Saved data entries
=== Begin Enclosure ===

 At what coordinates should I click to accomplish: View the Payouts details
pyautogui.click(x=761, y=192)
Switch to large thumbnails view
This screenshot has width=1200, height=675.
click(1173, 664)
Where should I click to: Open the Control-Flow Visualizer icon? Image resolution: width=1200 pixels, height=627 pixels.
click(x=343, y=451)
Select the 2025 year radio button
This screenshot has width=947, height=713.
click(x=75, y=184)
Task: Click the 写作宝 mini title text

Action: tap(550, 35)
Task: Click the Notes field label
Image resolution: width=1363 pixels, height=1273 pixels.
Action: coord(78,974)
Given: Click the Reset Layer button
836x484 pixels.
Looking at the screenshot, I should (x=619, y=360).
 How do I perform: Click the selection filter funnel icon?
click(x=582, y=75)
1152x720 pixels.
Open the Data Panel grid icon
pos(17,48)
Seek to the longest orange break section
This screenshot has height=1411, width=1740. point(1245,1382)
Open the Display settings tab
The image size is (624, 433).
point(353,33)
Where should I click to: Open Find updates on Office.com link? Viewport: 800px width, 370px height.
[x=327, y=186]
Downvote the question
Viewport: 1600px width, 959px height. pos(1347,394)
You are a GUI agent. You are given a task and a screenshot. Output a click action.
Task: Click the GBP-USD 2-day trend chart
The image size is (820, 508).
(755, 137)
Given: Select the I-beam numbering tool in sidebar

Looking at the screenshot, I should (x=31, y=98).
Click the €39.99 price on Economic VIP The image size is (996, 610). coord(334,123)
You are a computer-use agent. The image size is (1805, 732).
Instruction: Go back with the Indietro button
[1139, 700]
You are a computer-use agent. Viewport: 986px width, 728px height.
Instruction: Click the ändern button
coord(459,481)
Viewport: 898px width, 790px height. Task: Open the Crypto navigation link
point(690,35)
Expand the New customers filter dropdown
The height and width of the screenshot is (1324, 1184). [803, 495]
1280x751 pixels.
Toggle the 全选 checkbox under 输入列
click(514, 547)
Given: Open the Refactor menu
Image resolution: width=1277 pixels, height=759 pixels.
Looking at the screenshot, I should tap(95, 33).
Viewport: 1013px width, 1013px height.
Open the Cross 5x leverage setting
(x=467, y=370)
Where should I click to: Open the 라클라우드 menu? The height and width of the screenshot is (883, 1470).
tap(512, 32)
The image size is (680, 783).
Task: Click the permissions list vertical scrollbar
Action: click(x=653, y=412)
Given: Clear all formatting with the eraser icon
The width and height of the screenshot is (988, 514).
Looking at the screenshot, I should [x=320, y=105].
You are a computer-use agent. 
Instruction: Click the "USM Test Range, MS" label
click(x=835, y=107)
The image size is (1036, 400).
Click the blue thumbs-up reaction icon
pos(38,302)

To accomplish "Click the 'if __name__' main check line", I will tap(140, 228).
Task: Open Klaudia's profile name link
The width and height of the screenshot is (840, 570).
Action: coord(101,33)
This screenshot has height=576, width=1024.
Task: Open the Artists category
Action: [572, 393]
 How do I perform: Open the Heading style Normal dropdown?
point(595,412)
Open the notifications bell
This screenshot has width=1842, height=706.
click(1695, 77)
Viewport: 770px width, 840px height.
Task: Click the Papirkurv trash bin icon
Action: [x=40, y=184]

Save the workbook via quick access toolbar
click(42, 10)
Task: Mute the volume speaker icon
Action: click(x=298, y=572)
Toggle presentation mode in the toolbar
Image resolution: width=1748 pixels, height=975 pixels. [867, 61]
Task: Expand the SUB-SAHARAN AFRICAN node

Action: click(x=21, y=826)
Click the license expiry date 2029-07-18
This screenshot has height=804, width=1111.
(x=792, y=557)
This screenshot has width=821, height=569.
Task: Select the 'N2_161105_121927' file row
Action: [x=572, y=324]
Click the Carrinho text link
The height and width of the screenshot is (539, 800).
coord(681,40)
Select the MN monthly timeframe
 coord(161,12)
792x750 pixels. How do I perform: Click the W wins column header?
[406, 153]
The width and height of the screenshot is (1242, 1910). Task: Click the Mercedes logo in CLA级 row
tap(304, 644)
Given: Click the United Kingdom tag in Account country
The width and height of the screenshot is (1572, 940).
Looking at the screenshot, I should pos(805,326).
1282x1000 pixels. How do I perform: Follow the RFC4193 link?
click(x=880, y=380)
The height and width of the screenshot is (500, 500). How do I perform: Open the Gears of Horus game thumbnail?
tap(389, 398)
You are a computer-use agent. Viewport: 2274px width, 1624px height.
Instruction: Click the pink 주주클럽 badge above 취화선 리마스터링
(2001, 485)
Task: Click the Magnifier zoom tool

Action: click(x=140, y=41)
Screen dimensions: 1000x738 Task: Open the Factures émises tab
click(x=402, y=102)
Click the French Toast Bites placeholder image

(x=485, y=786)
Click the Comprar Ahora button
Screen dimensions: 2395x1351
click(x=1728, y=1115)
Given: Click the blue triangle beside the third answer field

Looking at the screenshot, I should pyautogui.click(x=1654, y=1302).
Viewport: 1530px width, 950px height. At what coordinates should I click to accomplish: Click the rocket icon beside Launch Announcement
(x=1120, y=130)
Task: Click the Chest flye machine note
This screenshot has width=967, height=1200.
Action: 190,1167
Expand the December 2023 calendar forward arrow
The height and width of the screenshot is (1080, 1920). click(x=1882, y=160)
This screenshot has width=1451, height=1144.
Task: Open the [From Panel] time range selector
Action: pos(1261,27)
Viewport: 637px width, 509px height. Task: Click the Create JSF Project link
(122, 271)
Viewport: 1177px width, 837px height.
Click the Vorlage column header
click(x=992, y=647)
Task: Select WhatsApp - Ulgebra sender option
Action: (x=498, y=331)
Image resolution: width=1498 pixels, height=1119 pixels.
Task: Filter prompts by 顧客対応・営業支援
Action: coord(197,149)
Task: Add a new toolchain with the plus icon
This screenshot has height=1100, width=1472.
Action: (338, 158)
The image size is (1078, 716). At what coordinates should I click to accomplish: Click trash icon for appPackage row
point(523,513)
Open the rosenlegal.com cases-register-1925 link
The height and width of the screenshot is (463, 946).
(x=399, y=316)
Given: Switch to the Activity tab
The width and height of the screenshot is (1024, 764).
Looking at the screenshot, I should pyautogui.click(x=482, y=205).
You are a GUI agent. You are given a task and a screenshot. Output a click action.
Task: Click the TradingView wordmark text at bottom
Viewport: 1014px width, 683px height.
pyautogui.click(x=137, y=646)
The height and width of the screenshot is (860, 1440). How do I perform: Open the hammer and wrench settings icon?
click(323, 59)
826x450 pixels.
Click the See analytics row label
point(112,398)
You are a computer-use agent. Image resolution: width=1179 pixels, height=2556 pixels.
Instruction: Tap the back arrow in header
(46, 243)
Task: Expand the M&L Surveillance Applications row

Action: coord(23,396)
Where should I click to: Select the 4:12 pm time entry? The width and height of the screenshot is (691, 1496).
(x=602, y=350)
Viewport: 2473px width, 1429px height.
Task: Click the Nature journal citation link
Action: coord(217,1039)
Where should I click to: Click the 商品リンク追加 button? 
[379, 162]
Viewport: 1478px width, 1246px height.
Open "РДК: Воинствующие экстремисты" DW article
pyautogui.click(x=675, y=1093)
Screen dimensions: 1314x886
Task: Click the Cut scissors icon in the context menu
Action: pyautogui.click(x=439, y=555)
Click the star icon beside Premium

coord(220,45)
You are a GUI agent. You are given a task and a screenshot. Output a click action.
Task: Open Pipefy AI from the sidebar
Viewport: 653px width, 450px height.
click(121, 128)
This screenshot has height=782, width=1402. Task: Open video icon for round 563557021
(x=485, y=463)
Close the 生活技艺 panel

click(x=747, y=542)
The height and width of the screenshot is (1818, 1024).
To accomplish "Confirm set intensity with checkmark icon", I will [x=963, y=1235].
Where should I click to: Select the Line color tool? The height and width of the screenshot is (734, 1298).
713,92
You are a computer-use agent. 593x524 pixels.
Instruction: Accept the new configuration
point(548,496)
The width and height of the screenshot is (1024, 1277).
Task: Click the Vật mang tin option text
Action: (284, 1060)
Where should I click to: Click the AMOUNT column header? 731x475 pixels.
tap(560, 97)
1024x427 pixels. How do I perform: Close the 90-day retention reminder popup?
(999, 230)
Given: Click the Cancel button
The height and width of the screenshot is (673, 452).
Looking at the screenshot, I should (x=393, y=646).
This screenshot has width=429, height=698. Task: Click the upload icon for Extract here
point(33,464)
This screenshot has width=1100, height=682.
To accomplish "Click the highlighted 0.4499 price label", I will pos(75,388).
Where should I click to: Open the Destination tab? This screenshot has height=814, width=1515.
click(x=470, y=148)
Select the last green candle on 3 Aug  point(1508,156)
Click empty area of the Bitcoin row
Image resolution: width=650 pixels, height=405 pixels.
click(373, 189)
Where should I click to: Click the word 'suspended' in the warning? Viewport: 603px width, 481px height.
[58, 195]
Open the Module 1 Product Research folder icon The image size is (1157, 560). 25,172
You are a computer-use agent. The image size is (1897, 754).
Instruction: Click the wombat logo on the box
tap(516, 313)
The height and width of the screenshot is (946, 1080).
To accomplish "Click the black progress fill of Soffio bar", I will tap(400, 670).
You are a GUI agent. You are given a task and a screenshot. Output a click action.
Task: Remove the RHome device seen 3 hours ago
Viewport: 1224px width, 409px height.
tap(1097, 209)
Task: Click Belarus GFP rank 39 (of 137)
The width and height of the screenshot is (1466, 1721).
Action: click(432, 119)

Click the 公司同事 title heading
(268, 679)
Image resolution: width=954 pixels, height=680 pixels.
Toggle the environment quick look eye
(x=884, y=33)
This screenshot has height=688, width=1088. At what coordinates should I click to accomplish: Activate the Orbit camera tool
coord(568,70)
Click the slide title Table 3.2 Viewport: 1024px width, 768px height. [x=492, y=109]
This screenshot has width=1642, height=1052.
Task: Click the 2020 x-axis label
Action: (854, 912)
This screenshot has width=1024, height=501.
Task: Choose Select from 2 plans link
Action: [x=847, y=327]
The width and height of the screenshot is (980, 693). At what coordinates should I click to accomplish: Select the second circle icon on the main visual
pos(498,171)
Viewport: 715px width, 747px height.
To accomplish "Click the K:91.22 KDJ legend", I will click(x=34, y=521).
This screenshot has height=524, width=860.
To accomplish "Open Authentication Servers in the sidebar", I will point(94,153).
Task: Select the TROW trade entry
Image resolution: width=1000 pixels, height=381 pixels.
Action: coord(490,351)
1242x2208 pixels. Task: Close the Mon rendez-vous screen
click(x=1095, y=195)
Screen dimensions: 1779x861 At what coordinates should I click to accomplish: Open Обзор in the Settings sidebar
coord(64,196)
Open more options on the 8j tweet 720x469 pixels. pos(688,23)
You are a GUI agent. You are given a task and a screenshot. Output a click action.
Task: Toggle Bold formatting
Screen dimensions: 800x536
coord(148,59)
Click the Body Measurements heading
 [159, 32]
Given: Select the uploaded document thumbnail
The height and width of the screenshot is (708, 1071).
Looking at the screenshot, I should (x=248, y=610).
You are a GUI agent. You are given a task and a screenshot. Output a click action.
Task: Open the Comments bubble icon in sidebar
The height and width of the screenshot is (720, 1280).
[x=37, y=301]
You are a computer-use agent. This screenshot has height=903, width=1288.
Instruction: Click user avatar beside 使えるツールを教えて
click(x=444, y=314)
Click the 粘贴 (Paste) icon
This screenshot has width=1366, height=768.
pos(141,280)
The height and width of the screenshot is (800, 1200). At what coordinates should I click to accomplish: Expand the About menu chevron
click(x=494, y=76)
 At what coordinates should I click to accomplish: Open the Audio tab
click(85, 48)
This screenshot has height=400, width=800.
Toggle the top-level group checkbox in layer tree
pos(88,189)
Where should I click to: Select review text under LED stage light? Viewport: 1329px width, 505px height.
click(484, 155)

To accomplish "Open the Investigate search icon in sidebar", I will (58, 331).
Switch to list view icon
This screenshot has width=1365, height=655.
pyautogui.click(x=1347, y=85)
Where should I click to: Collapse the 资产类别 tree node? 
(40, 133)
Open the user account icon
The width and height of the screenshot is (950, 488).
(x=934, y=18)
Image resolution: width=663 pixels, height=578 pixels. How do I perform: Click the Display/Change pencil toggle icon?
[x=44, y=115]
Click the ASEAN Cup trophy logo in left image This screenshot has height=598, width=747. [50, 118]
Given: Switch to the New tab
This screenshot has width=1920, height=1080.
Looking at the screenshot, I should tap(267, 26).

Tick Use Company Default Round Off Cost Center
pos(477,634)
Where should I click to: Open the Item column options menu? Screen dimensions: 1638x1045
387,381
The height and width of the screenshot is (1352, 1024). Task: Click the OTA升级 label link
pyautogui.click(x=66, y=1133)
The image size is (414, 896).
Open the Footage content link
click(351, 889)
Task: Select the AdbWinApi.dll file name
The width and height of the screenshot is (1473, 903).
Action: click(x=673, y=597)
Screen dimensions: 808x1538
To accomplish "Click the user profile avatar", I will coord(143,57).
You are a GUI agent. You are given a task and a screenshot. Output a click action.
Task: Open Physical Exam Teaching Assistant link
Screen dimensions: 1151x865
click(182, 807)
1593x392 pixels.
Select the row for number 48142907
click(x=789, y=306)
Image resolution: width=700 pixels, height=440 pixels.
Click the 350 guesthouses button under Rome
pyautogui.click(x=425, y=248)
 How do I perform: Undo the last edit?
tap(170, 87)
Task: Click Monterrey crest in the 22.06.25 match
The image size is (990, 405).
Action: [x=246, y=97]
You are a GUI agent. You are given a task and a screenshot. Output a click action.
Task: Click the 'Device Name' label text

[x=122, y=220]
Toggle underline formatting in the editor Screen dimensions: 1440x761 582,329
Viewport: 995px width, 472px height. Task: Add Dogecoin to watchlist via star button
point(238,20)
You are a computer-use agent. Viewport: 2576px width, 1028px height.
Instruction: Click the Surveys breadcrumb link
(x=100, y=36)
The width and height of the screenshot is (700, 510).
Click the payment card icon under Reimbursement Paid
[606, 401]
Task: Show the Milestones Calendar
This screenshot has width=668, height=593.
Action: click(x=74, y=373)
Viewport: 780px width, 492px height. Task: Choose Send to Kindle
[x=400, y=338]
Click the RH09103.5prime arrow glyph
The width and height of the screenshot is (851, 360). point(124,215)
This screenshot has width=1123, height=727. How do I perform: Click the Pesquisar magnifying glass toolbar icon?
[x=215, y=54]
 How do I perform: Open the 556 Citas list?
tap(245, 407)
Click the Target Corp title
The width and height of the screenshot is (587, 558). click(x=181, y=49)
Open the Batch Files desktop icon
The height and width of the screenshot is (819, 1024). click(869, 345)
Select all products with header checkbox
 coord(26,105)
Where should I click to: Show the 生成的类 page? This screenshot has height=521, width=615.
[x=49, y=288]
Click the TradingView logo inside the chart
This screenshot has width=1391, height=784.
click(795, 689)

=== End Enclosure ===

Would you please repeat exactly the lines above, starting at the line with "The height and width of the screenshot is (463, 946)." and stopping at the line with "Viewport: 1478px width, 1246px height.", both included?

The height and width of the screenshot is (463, 946).
(x=399, y=316)
Given: Switch to the Activity tab
The width and height of the screenshot is (1024, 764).
Looking at the screenshot, I should pyautogui.click(x=482, y=205).
You are a GUI agent. You are given a task and a screenshot. Output a click action.
Task: Click the TradingView wordmark text at bottom
Viewport: 1014px width, 683px height.
pyautogui.click(x=137, y=646)
The height and width of the screenshot is (860, 1440). How do I perform: Open the hammer and wrench settings icon?
click(323, 59)
826x450 pixels.
Click the See analytics row label
point(112,398)
You are a computer-use agent. Image resolution: width=1179 pixels, height=2556 pixels.
Instruction: Tap the back arrow in header
(46, 243)
Task: Expand the M&L Surveillance Applications row

Action: coord(23,396)
Where should I click to: Select the 4:12 pm time entry? The width and height of the screenshot is (691, 1496).
(x=602, y=350)
Viewport: 2473px width, 1429px height.
Task: Click the Nature journal citation link
Action: coord(217,1039)
Where should I click to: Click the 商品リンク追加 button? 
[379, 162]
Viewport: 1478px width, 1246px height.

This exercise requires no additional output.